> [ЗАДАНИЕ A]: Что, согласно тексту о постройке «Третьего», поместили в четвертый угол нового плота?

▬▬▬▬▬▬▬▬▬▬

Ни Хуанито, которому было поручено обшивать палубу мазонитовыми плитками, ни Эрик, ни я, занимавшийся сооружением кормового весла, не страдали от разгулявшихся волн в такой степени, как бедные Ганс и Жан, на долю которых выпало снимать лес со "Второго" и переправлять его вплавь на "Третий". Они вынуждены были вести неравную борьбу с морской стихией. К тому же море в этот день почему-то кишело акулами. Неприятная близость этих акул осложняла тяжкий труд Жана и Ганса. Волны накрывали их с головой, но они упорно не сдавались, надеясь, что, вопреки всем препятствиям, "Третий" будет закончен до вечера.
Стемнело. На новом плоту все еще не было мачты, и мы не успели, что гораздо опаснее, укрепить трещавший по всем швам остов "Третьего" выстрелами с "Таити-Нуи II", а потому, как ни досадно было, пришлось еще раз отложить переселение. Кроме того, нельзя было двух таких непримиримых противников, как Жан и Эрик, оставить вдвоем на борту "Третьего". Поэтому я попросил Жана ночевать на "Втором" со своим другом Гансом, а сам примостился между Эриком и Хуанито на "Третьем". Вскоре я сделал два прискорбных открытия – днем я как-то не обратил на это внимания. Во-первых, поплавки погрузились гораздо глубже, чем мы рассчитывали, хотя еще далеко не весь груз и экипаж были на борту плота. Во-вторых, я ясно чувствовал, как болтались большие бочки в средней раме каждый раз, когда плот взбирался на гребень волны или соскальзывал на ее подошву. Я посоветовался с Эриком, который еще не спал, и мы пришли к выводу, что пока было рискованно доверять свои жизни "Третьему". Нужно сделать его более устойчивым и увеличить его грузоподъемность.
Чтобы добиться этого, у нас был единственный выход, а именно, надо было добавить к поплавкам уцелевшие железные бочки, захваченные из Конститусьона.
На рассвете 12 августа мы в самом подавленном настроении стали снимать их с бака "Таити-Нуи II". Три бочки совершенно проржавели, остальные три оказались еще годными и мы не замедлили прикрепить их по углам нового плота. В четвертом углу для равновесия мы поместили уродливый на вид, но очень грузоподъемный поплавок, собранный из связанных вместе пустых оплетенных бутылок. После этого мы немедленно принялись за сооружение еще одной рамы из материалов, приготовленных Жаном и Гансом накануне. Поразмыслив, мы пришли к заключению, что нужно сделать дополнительную раму и подвести ее снизу. Это лучший способ укрепить большие бочки среднего поплавка, чтобы они больше не болтались. Они будут зажаты между верхней и нижней рамами. Расчет оказался правильным, бочки сразу же перестали смещаться и дергать крепления. Непредвиденные работы, несмотря на благоприятную погоду и спокойное море, отняли у нас целый день. Переселение пришлось отсрочить. Имело бы смысл принимать это близко к сердцу, если бы плот был закончен, но, к сожалению, до этого еще далеко. День напряженного труда подходил к концу, а мы еще не успели перенести выстрелы со "Второго" на "Третий". Измученные, мы с раздражением смотрели на море, освещенное лучами догоравшего солнца.

▬▬▬▬▬▬▬▬▬▬

> [ЗАДАНИЕ B]: Верните дословно сохранённые строки с самой первой по строку, содержащую «pyautogui.click(x=495, y=465)», включая обе границы. Изображения в ответ не включайте.

[Сохранённые строки]
▬▬▬▬▬▬▬▬▬▬

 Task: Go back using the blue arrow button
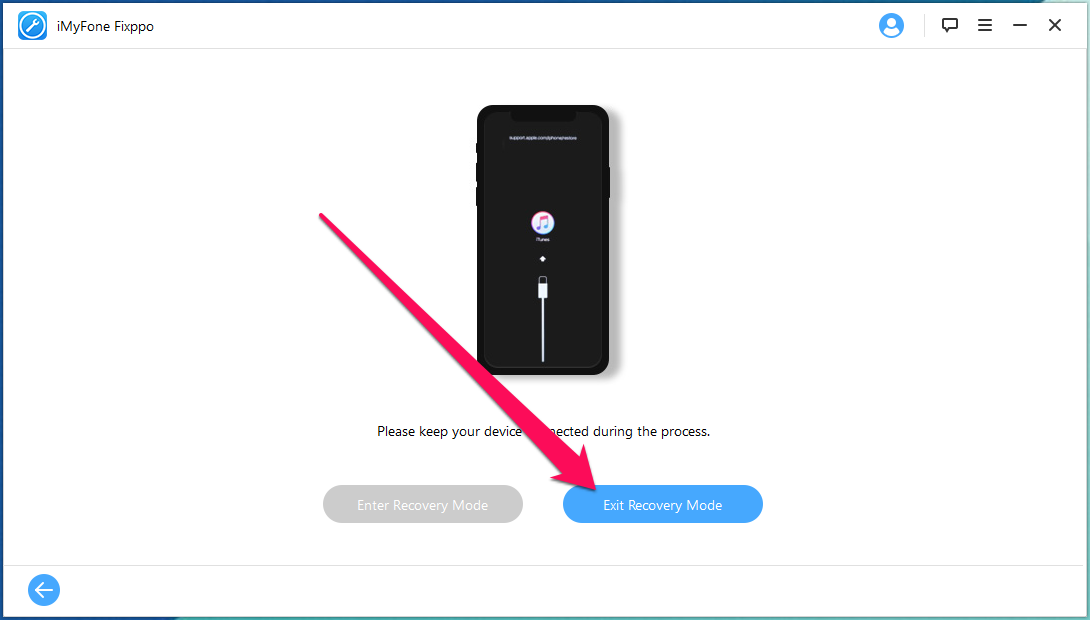pos(44,590)
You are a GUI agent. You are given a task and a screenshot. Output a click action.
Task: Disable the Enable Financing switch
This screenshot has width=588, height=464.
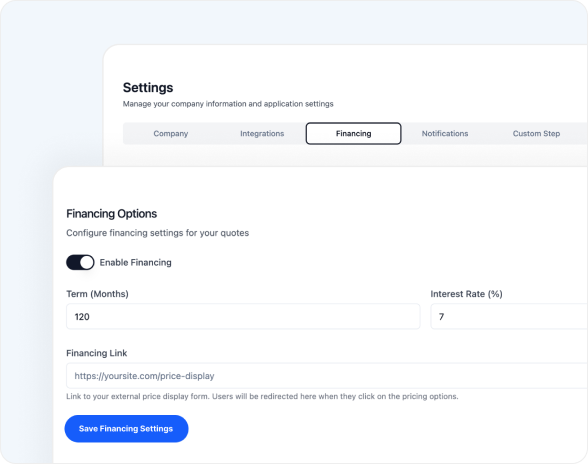80,262
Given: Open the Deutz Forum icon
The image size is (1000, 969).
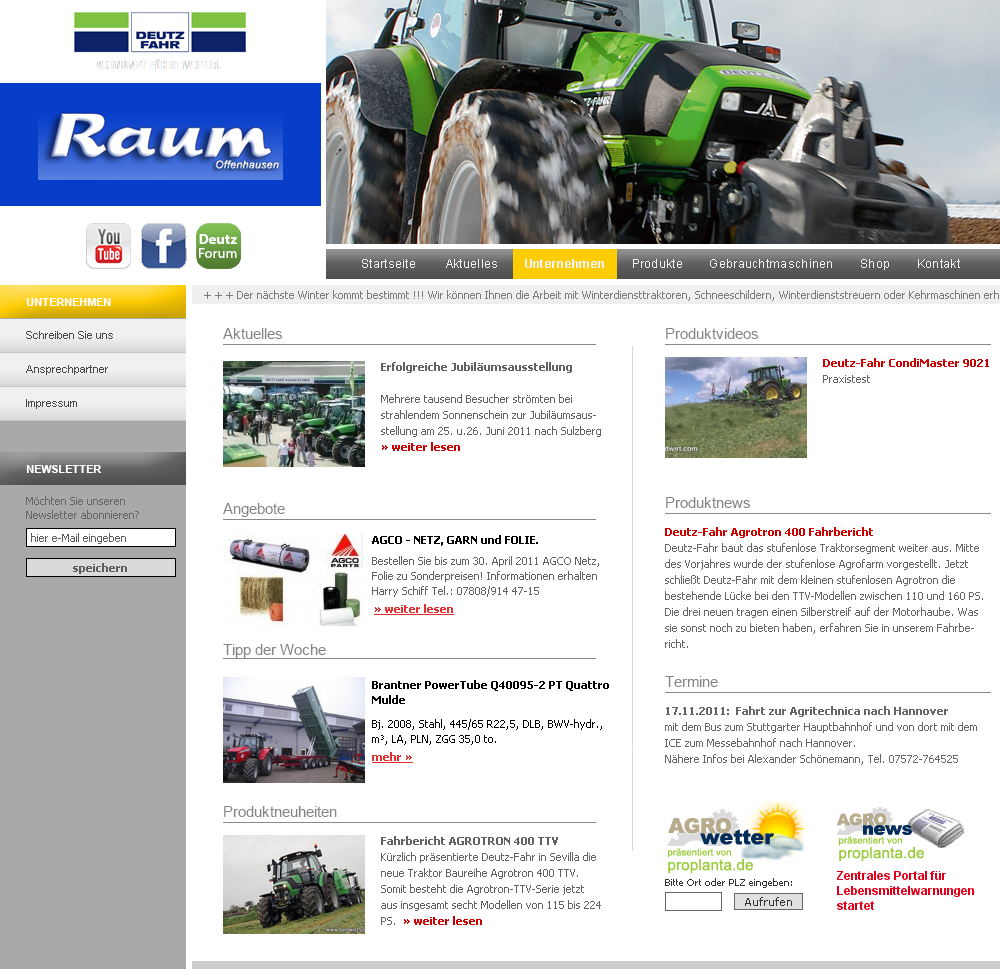Looking at the screenshot, I should click(218, 246).
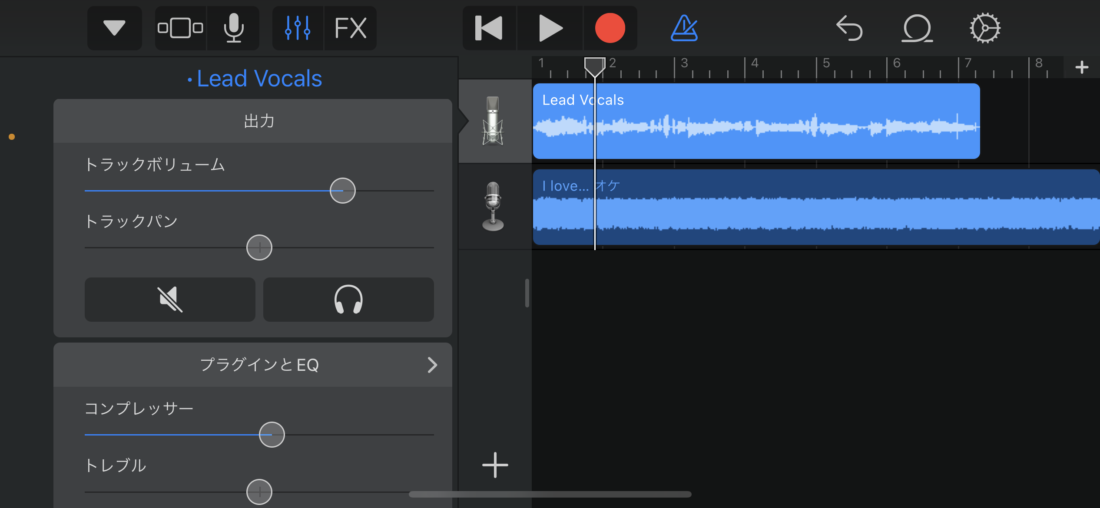Add a new track with plus button
1100x508 pixels.
pyautogui.click(x=495, y=465)
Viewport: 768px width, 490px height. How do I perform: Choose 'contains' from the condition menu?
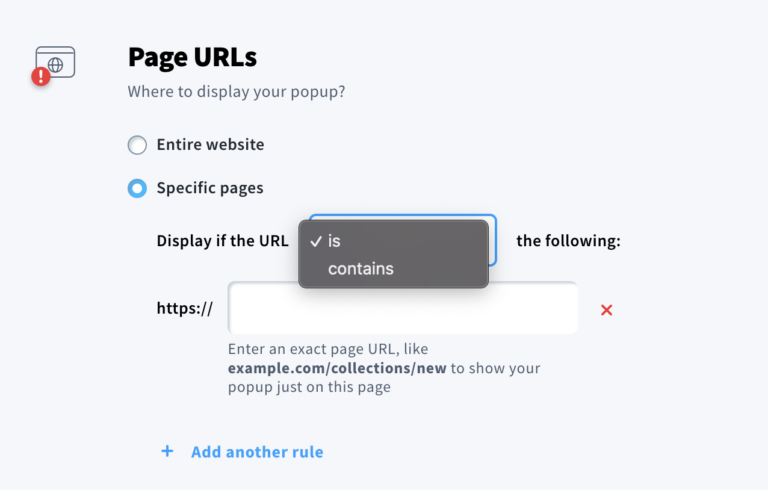[361, 268]
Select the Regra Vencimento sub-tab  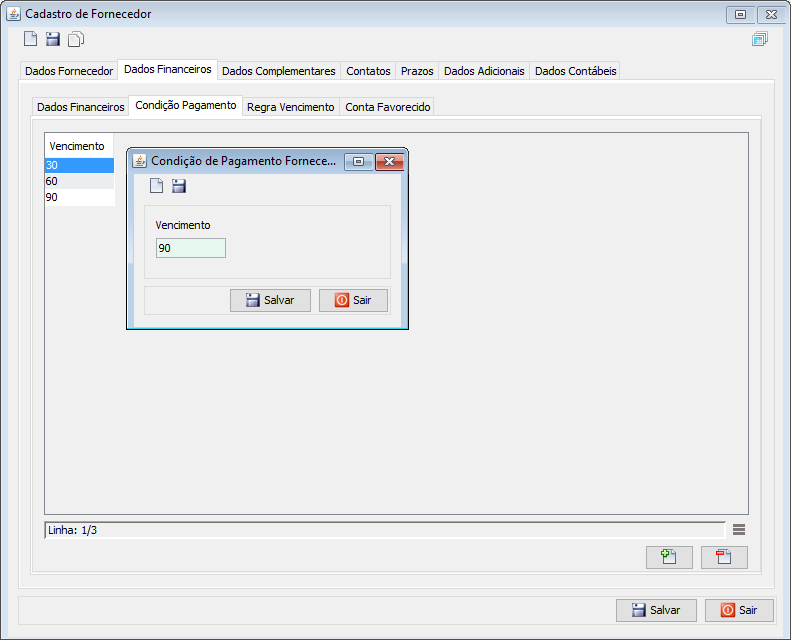[290, 106]
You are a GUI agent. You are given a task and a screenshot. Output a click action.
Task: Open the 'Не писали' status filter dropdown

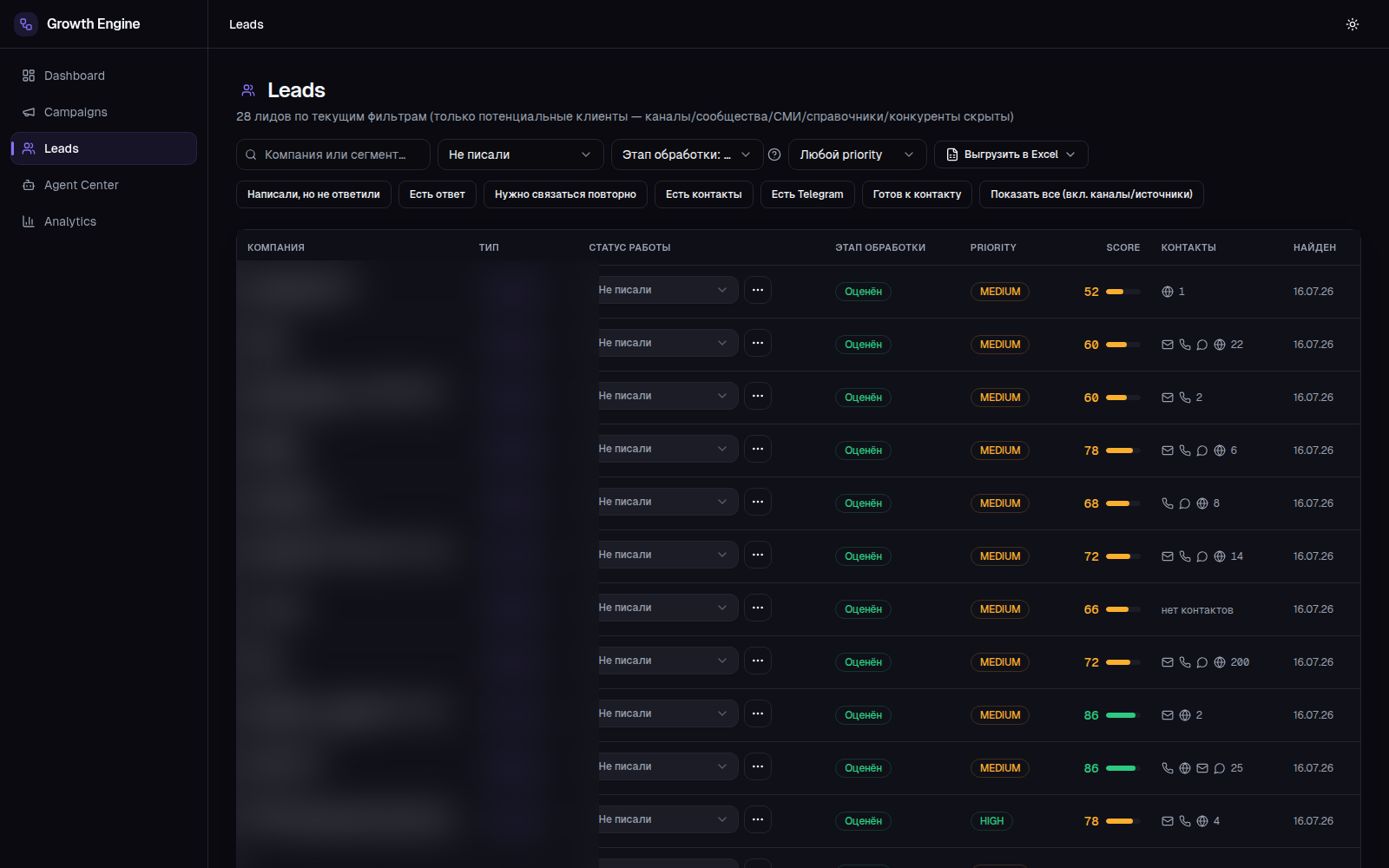519,155
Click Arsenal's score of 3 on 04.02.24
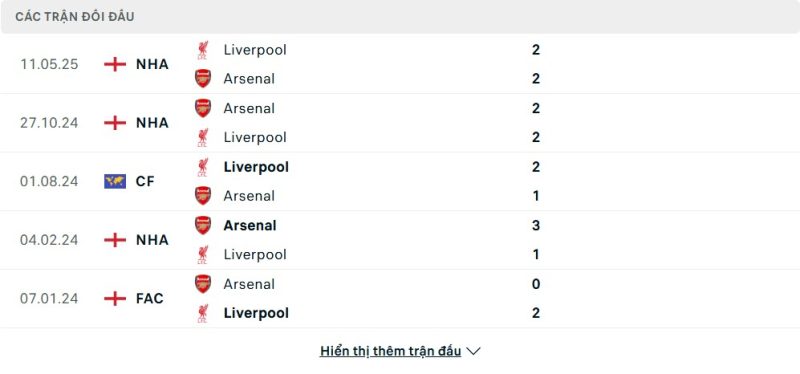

▬▬▬▬▬▬▬▬▬▬

> [ПОЛНЫЙ ОТВЕТ A]: Поплавок, собранный из связанных вместе пустых оплетенных бутылок.

> [ПОЛНЫЙ ОТВЕТ B]:
 Task: Go back using the blue arrow button
pos(44,590)
You are a GUI agent. You are given a task and a screenshot. Output a click action.
Task: Disable the Enable Financing switch
This screenshot has width=588, height=464.
80,262
Given: Open the Deutz Forum icon
The image size is (1000, 969).
Looking at the screenshot, I should click(218, 246).
Add a new track with plus button
1100x508 pixels.
pyautogui.click(x=495, y=465)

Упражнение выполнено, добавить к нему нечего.